El-Rouby, S.; Oufi, Al H.; Negmi, H.; Harrington, P.; Shoukri, M.

European Journal of Anaesthesiology: May 2005 - Volume 22 - Issue - p 9
Evidence Based Practice and Quality Assurance

Department of Anesthesiology, King Faisal Specialist Hospital and Research Center, Riyadh, Saudi Arabia

Background: The anesthetics adverse events in a tertiary hospital in the Middle East have not been previously reported.

Aim of the Study: A prospective study of the major adverse anesthetic events and its relation to patient physical status.

Methods: Data from 36313 non-cardiac anesthetic were collected over 5 years (1994-1999) American Society of Anesthesiologist's Classification (ASA) was used for preoperative physical status assessment. Adverse events were recorded in the operating room by the anesthesiologist, Post-Anesthesia Unit (P.A.C.U) and postoperative within 24 hours by an anesthetist. Data were encoded using a customized database. Cardiac arrest, aspiration, neurological deficits, and death were analyzed using SAS software.

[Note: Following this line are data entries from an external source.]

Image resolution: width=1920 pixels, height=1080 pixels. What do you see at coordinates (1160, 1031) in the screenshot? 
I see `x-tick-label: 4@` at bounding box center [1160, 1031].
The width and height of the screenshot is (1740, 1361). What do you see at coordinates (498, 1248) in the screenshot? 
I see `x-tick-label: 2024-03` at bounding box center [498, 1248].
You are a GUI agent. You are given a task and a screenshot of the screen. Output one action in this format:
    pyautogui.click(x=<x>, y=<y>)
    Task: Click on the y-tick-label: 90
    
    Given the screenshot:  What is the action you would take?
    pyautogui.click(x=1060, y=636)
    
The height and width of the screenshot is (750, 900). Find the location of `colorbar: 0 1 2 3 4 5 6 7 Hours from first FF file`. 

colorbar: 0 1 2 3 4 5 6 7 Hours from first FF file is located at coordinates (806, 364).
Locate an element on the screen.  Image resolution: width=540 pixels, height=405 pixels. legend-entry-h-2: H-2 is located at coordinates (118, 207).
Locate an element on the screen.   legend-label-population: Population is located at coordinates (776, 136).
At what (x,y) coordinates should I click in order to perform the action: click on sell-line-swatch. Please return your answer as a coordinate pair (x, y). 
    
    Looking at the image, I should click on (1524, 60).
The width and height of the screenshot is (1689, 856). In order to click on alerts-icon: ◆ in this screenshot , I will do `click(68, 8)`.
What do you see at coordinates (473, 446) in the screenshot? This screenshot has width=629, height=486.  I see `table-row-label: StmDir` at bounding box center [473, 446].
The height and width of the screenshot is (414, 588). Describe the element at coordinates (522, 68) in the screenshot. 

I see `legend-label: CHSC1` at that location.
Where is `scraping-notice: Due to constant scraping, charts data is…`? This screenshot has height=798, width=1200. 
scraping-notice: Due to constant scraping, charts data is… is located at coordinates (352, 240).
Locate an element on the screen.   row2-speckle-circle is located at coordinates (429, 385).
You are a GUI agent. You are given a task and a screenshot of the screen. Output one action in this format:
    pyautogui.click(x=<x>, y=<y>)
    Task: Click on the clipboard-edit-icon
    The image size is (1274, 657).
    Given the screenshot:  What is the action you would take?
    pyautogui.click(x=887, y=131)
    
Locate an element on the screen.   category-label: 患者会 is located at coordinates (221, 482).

Results: ASA (3.4.5) were 29.9%, (2) was 39.6%, and (1) was 30.5%. Results were reported as rates/10,000 anesthetics. Cardiac arrest was encountered in (5.51). Intraoperative was (3.03) and PACU was (2.48) and its relationship to ASA was highly significant (p-value < 0.001). Aspiration was encountered in 1.9 anesthetics: intraoperatively (1.38) and PACU (0.55). Neurological deficits occurred in (2.2). The peri-operative mortality rate was (4.13) intraoperative was (0.083) and PACU was (1.65) and postoperative within 24 hours was (1.65), its relations to ASA were highly significant (p ≥ 0.0001). The percentage of aspiration and neurological events are related to the ASA classification but not statistically significant, because of the insufficient number of events. No major complication was recorded in caesarian sections.

Conclusion: The incidence of adverse events correlates with ASA physical status classifications. Preoperative identification and treatment of patient risk factors could improve anesthetic outcome.